TEXT PASSAGE

MBE 1945;MRCS 1941; FRCS by election 1981; FFARCS 1953; DA 1945; LRCP 1941; FKC by election 1980; LRCP 1941.

24 May 1916
21 September 1994


John Wyman, known to his friends as 'Jabe' or 'JB', was born in London on 24 May 1916, the son of Louis Wyman, who was in the clothing business, and his wife Bertha. He was educated at Davenant Foundation School and King's College London, going on to the Westminster Hospital Medical School for his clinical work. He qualified in 1941 and joined the RAMC in the following year, serving in North Africa , Italy and India, reaching the rank of major and being awarded the MBE in 1945. During the war he gained some experience of anaesthetics and took the DA soon after he was demobilised in 1945. He was appointed consultant anaesthetist at the Woolwich Memorial Hospital and then in 1948 he joined the staff of the Westminster Hospital, where he was to spend the rest of his career. He was particularly interested in hypotensive anaesthesia, using the recently introduced hexamethonium, and as the first anaesthetist to be appointed a Hunterian professor he delivered a lecture on the subject in 1953. In the same year he was elected FFARCS. He subsequently became an expert in epidural anaesthesia for childbirth, using a catheter to maintain appropriate levels over the course of some hours.

In 1964 he was appointed dean of the Westminster Medical School and held that post through eighteen taxing years. He oversaw many changes in medical education and spent an inordinate amount of time discussing the various proposals for amalgamations of medical schools in London. Happily he was endowed with a wit and humour which enabled him to withstand the stress of endless committee meetings. His work was recognized by the award of the FRCS by election in 1981.

In June 1949 he married Joan Beighton, by whom he had three sons, Peter, Michael and Christopher, and a daughter, Susan. He retired in 1981 to cultivate his Sussex garden and died on 21 September 1994.

Sources used to compile this entry: [BMJ 1995 310 933, with portrait].

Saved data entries

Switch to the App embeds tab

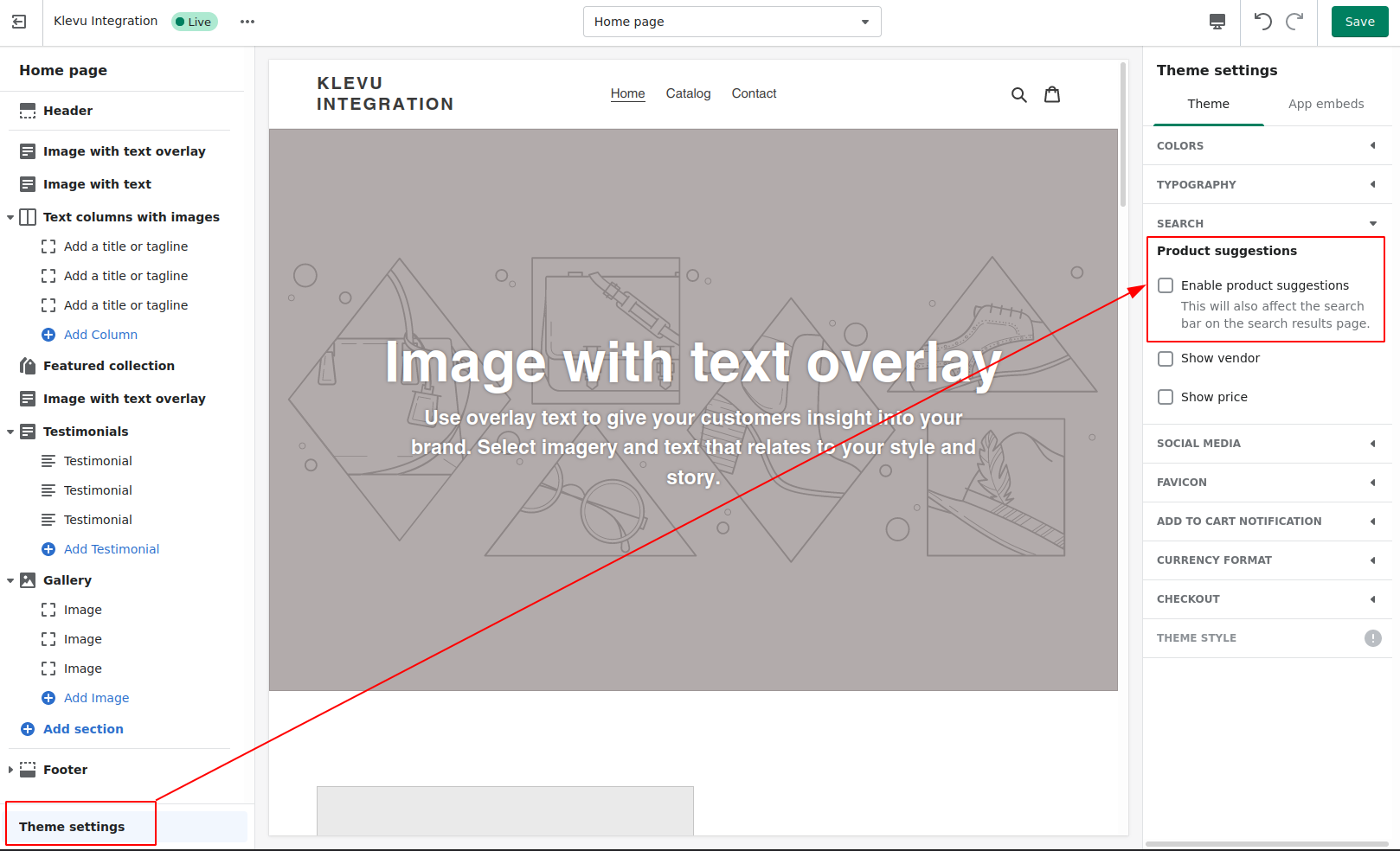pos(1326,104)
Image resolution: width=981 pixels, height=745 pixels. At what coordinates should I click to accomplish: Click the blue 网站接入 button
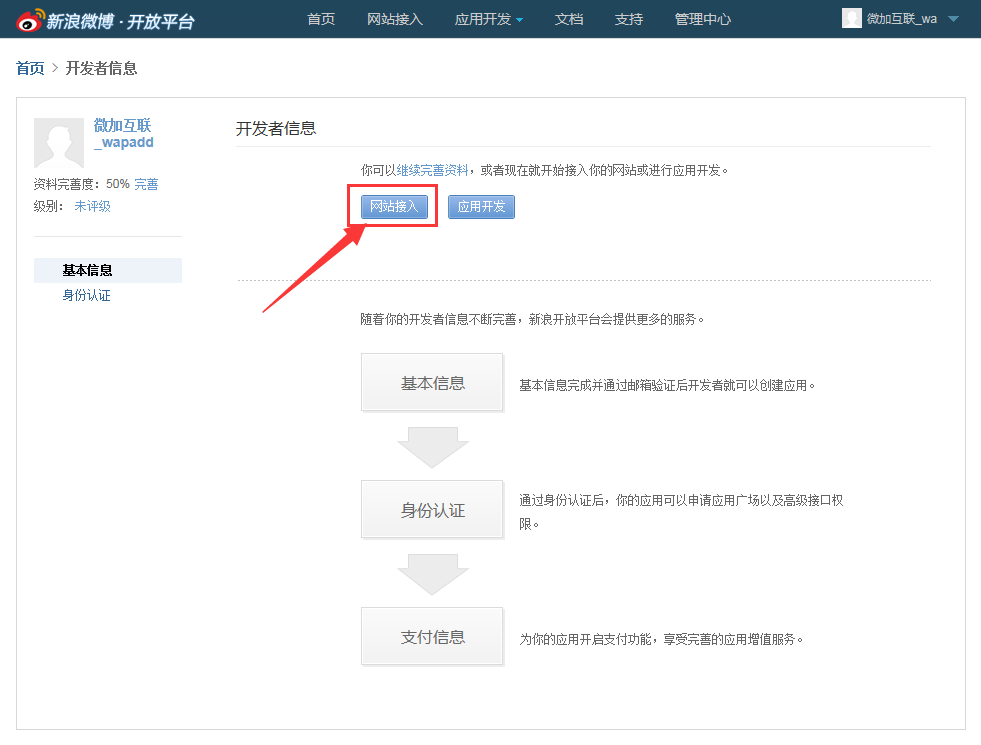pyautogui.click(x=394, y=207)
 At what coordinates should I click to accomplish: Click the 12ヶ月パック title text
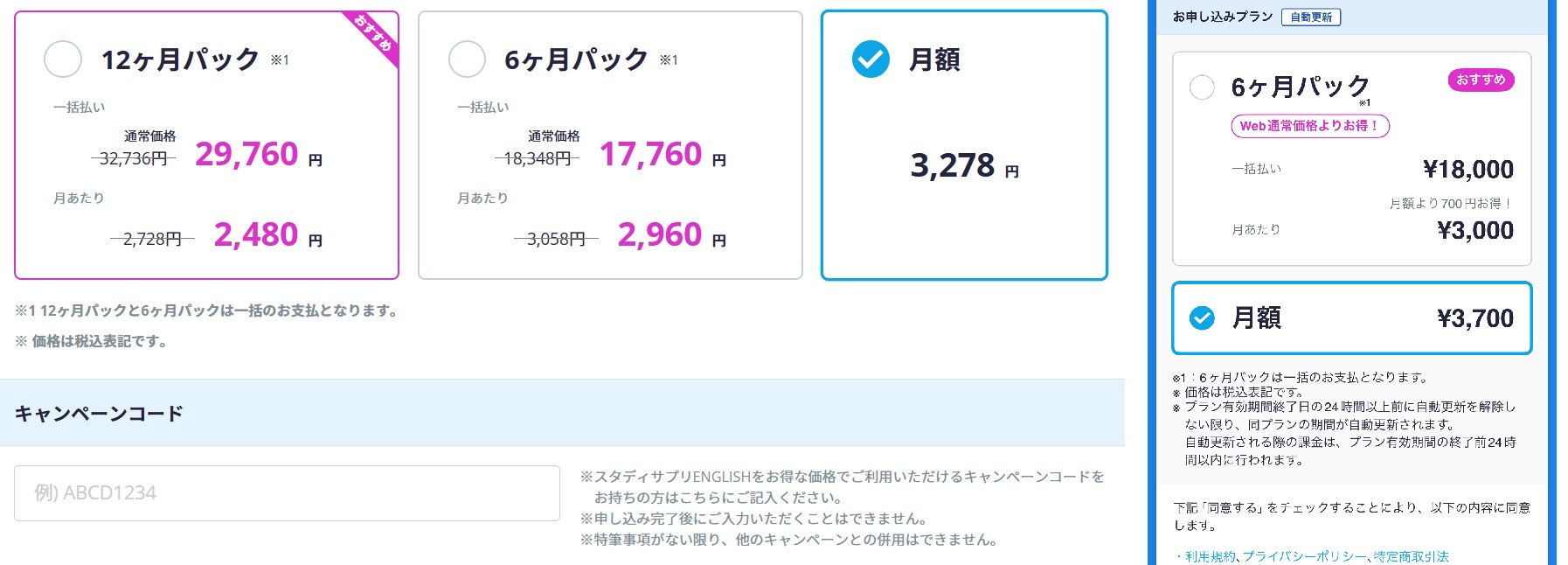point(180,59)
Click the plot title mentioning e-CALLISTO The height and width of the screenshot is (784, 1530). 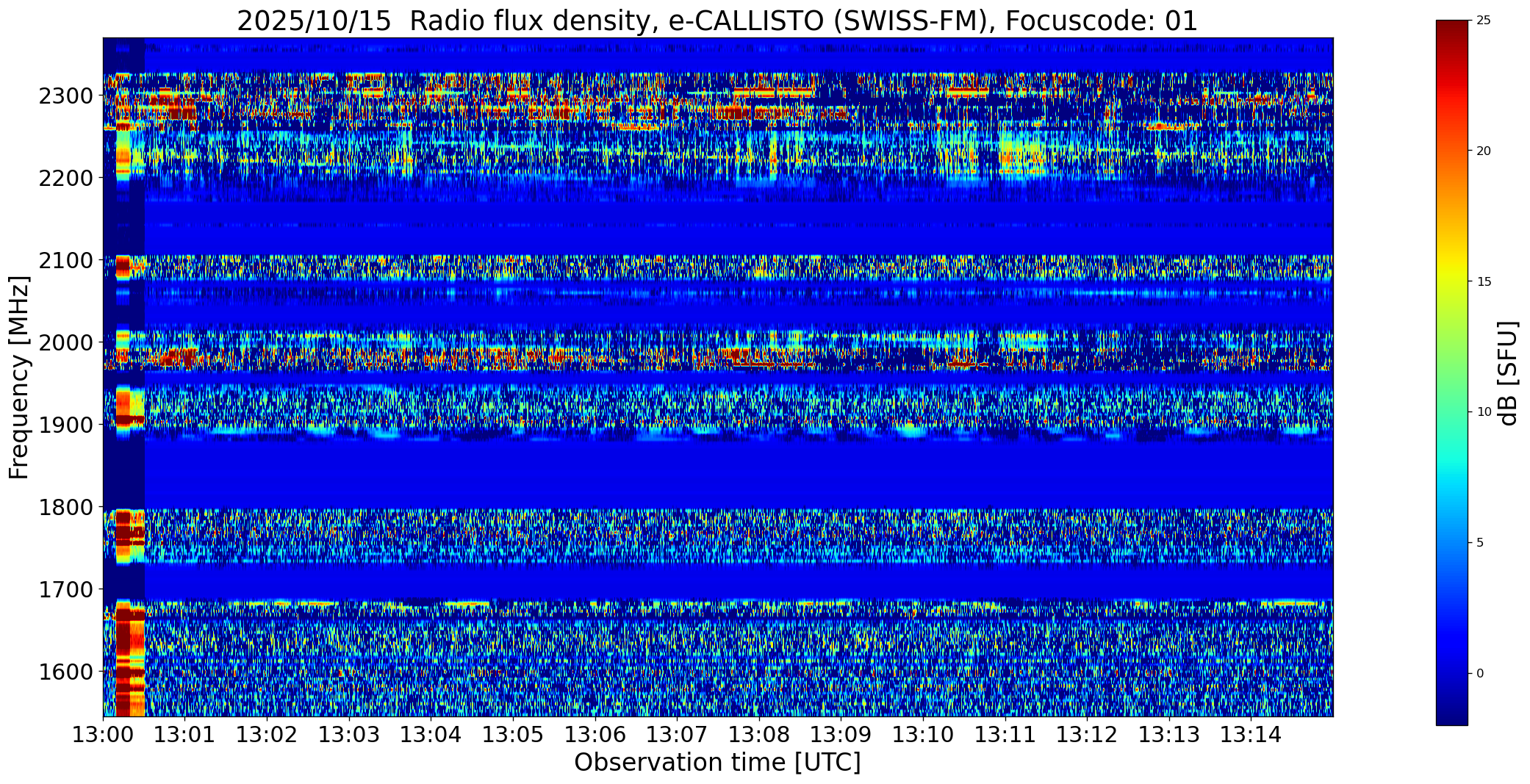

TASKS TO CARRY OUT
[1] According to the biographical entry, which drug did Wyman use for hypotensive anesthesia?
[2] Repeat everything in the biographical entry from "In 1964 he was" down to "933, with portrait].".

RESPONSES TO THE TASKS
[1] Hexamethonium.

[2]
In 1964 he was appointed dean of the Westminster Medical School and held that post through eighteen taxing years. He oversaw many changes in medical education and spent an inordinate amount of time discussing the various proposals for amalgamations of medical schools in London. Happily he was endowed with a wit and humour which enabled him to withstand the stress of endless committee meetings. His work was recognized by the award of the FRCS by election in 1981.

In June 1949 he married Joan Beighton, by whom he had three sons, Peter, Michael and Christopher, and a daughter, Susan. He retired in 1981 to cultivate his Sussex garden and died on 21 September 1994.

Sources used to compile this entry: [BMJ 1995 310 933, with portrait].